[Data records]
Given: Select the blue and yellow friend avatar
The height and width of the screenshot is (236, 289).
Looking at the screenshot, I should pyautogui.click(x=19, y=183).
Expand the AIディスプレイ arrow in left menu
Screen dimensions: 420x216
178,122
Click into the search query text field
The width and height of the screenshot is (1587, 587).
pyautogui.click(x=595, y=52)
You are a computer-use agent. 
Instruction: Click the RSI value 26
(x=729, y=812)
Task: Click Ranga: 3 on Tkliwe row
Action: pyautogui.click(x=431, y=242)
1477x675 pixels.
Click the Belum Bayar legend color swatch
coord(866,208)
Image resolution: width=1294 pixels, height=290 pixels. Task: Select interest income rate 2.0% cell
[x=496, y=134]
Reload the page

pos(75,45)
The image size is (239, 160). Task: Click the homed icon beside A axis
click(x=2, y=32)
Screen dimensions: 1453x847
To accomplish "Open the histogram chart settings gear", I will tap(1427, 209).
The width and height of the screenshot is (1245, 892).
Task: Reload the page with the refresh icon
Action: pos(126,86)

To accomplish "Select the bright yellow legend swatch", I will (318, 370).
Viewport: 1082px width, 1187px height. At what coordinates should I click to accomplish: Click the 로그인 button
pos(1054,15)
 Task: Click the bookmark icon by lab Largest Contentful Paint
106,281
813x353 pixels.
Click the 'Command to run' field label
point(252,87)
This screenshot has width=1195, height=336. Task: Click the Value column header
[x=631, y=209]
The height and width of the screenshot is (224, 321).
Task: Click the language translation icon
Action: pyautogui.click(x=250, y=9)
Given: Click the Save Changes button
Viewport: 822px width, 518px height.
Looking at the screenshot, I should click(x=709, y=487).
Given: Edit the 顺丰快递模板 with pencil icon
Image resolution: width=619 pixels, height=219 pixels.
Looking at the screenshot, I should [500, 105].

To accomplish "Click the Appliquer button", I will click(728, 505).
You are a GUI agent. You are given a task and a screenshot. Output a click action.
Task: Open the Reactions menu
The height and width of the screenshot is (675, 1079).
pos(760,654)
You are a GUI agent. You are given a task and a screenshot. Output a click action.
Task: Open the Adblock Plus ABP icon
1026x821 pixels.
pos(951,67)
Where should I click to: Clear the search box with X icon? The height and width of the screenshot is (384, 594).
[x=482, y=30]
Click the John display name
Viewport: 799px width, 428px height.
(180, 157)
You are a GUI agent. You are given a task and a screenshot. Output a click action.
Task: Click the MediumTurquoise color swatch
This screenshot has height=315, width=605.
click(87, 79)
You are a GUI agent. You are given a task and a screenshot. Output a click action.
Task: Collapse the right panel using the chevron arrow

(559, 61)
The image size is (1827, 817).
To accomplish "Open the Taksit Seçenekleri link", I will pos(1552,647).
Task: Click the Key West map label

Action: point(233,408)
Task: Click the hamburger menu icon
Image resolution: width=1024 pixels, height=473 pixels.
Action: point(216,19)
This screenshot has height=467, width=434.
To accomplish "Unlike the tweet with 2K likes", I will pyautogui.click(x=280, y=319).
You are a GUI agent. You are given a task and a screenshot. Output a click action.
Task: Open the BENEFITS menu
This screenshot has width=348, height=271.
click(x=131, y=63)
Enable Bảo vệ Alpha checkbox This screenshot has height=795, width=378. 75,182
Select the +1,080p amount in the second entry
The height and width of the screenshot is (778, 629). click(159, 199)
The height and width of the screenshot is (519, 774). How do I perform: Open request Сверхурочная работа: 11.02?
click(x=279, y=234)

> ASSIGNED TASK:
Retype every entry without changing anything.

> COMPLETED TASK:
Given: Select the blue and yellow friend avatar
The height and width of the screenshot is (236, 289).
Looking at the screenshot, I should pyautogui.click(x=19, y=183).
Expand the AIディスプレイ arrow in left menu
Screen dimensions: 420x216
178,122
Click into the search query text field
The width and height of the screenshot is (1587, 587).
pyautogui.click(x=595, y=52)
You are a computer-use agent. 
Instruction: Click the RSI value 26
(x=729, y=812)
Task: Click Ranga: 3 on Tkliwe row
Action: pyautogui.click(x=431, y=242)
1477x675 pixels.
Click the Belum Bayar legend color swatch
coord(866,208)
Image resolution: width=1294 pixels, height=290 pixels. Task: Select interest income rate 2.0% cell
[x=496, y=134]
Reload the page

pos(75,45)
The image size is (239, 160). Task: Click the homed icon beside A axis
click(x=2, y=32)
Screen dimensions: 1453x847
To accomplish "Open the histogram chart settings gear", I will tap(1427, 209).
The width and height of the screenshot is (1245, 892).
Task: Reload the page with the refresh icon
Action: pos(126,86)

To accomplish "Select the bright yellow legend swatch", I will (318, 370).
Viewport: 1082px width, 1187px height. At what coordinates should I click to accomplish: Click the 로그인 button
pos(1054,15)
 Task: Click the bookmark icon by lab Largest Contentful Paint
106,281
813x353 pixels.
Click the 'Command to run' field label
point(252,87)
This screenshot has width=1195, height=336. Task: Click the Value column header
[x=631, y=209]
The height and width of the screenshot is (224, 321).
Task: Click the language translation icon
Action: pyautogui.click(x=250, y=9)
Given: Click the Save Changes button
Viewport: 822px width, 518px height.
Looking at the screenshot, I should click(x=709, y=487).
Given: Edit the 顺丰快递模板 with pencil icon
Image resolution: width=619 pixels, height=219 pixels.
Looking at the screenshot, I should [500, 105].

To accomplish "Click the Appliquer button", I will click(728, 505).
You are a GUI agent. You are given a task and a screenshot. Output a click action.
Task: Open the Reactions menu
The height and width of the screenshot is (675, 1079).
pos(760,654)
You are a GUI agent. You are given a task and a screenshot. Output a click action.
Task: Open the Adblock Plus ABP icon
1026x821 pixels.
pos(951,67)
Where should I click to: Clear the search box with X icon? The height and width of the screenshot is (384, 594).
[x=482, y=30]
Click the John display name
Viewport: 799px width, 428px height.
(180, 157)
You are a GUI agent. You are given a task and a screenshot. Output a click action.
Task: Click the MediumTurquoise color swatch
This screenshot has height=315, width=605.
click(87, 79)
You are a GUI agent. You are given a task and a screenshot. Output a click action.
Task: Collapse the right panel using the chevron arrow

(559, 61)
The image size is (1827, 817).
To accomplish "Open the Taksit Seçenekleri link", I will pos(1552,647).
Task: Click the Key West map label

Action: point(233,408)
Task: Click the hamburger menu icon
Image resolution: width=1024 pixels, height=473 pixels.
Action: point(216,19)
This screenshot has height=467, width=434.
To accomplish "Unlike the tweet with 2K likes", I will pyautogui.click(x=280, y=319).
You are a GUI agent. You are given a task and a screenshot. Output a click action.
Task: Open the BENEFITS menu
This screenshot has width=348, height=271.
click(x=131, y=63)
Enable Bảo vệ Alpha checkbox This screenshot has height=795, width=378. 75,182
Select the +1,080p amount in the second entry
The height and width of the screenshot is (778, 629). click(159, 199)
The height and width of the screenshot is (519, 774). How do I perform: Open request Сверхурочная работа: 11.02?
click(x=279, y=234)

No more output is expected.